李文忠虎目盯着裴宣的战旗被折在水中,心中那叫一个怒,可他没有被愤怒冲昏了头脑,虎目先是扫了一遍四周的战船,吕珍的战船没有尾随赶上,在看看黄祖的战船,到现在都没有突破上那小船的防御。
李文忠只感觉局面不对,一连折损了如此之多,在看韩军的损失不过才不到百艘,李文忠头上的青筋暴起,回首扫视身后的季布,当下怒喝“什么情况!为何敌军的战船如此的快!”

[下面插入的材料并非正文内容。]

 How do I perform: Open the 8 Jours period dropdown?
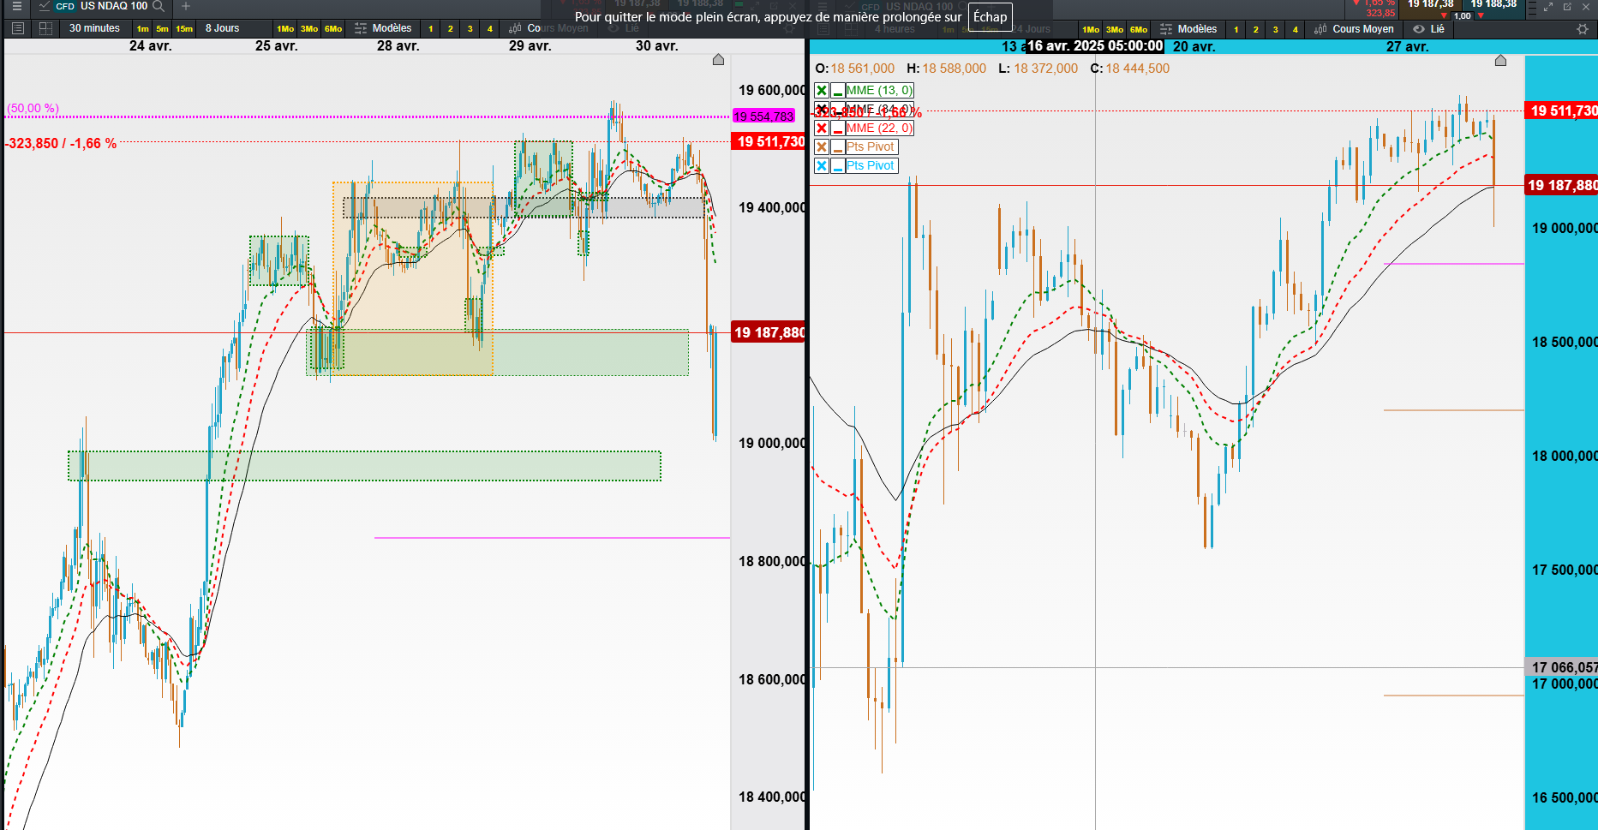coord(222,28)
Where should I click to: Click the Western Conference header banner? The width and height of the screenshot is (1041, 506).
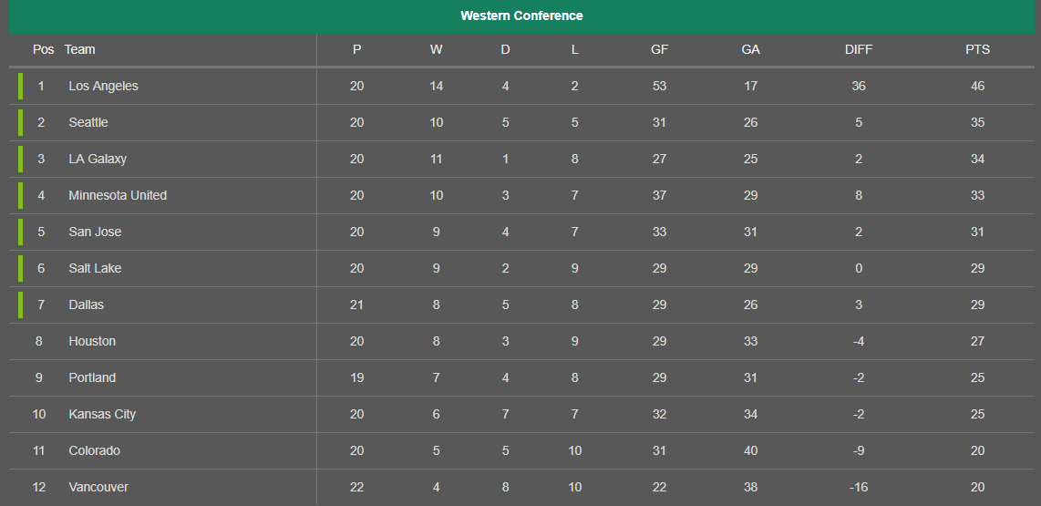(521, 15)
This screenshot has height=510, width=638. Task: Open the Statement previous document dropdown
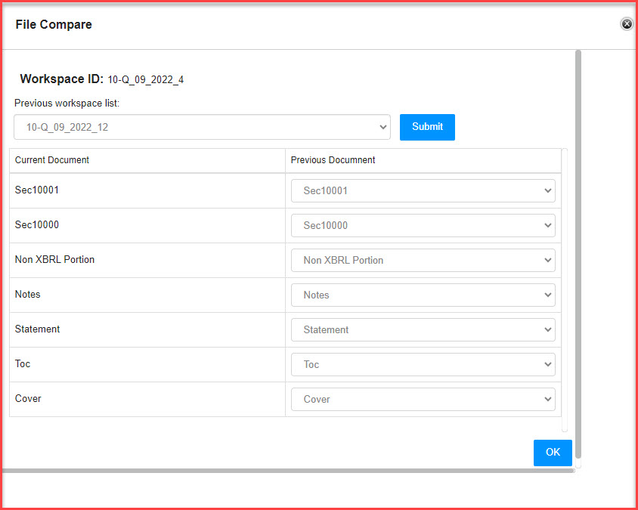(423, 330)
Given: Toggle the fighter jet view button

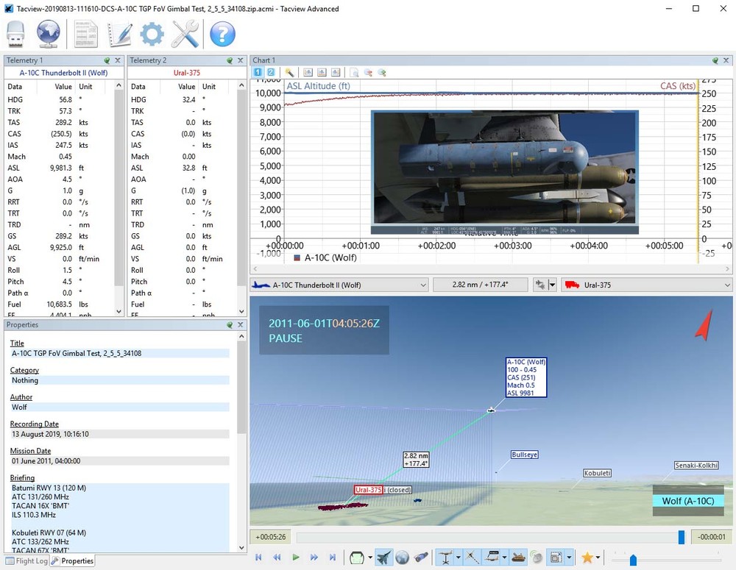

“这谁知道!一会打完仗,从河里找一些残骸看了就知道了!”季布看着河面上的残骸,面色有些凝重,不知道接下来应当如何,季布扫了一眼四周的战况,俊俏的面颊冷若冰霜“吕珍和黄祖的兵马突破不了防线,裴宣也没个影!敌军战船太快,咱们单独行动,保不齐步了裴宣的后尘啊!”
“撤!靠着沿岸将战船摆开!”李文忠怒喝一声,俊俏的面颊满是凝重,李文忠这个选择无异是最正确的,原因无他,敌军的速度太快了,而且敌军的水军将领倒也是强悍,在一切都不知道的情况下,一切都要以稳妥为主。
只要坚守河岸,敌军无法靠经南岸,在延陵的那两万士兵只有死路一条,所以李文忠直接选择一条最稳妥的法子,坚守不出,静待时机。
当然可能有人嘲讽李文忠三千战船,还打不过人家八百艘,你这仗这么打的,但是李文忠他不在乎,只要能稳住局面,在大的侮辱他也能受得起。
“撤!”李文忠当下怒喝,剩余的两千六百艘战船,迅速的向着江南岸靠去,不在恋战。
“敌军撤了!咱们胜利了!咱们胜利了!”北吴的士兵一个个都高声欢呼,韩世忠却是眉头紧锁,戚继光和俞大猷两人的脸色也不好看,毕竟敌军这个时候撤军,明显是不打算死磕了,他们准备固守,这一但守起来,那可比现在还难打。
“狗日的!李文忠这个小兔崽子!尽然那么狐狸(狡猾)“俞大猷面露正色,手按着青铜剑,眺望徐徐退兵的南吴军,那叫一个火啊。
”怎么办!敌军一但退回去,咱们想要突破就难了!“戚继光面色凝重,看向韩世忠的放下,当下怒喝道”实在不行追上去!咱们跟他拼了!”
“不行!回去!”韩世忠看着李文忠那井然有序的船队,当下回首怒喝道“别让这狗日的给咋下套,回去!”
“是!”一声招呼下去,韩世忠也退了回去,这一战下来,两边损失皆是不少,韩世重损失了一百多艘战船,李文忠也不好受,直接损失了四百艘战船,两边互有胜负。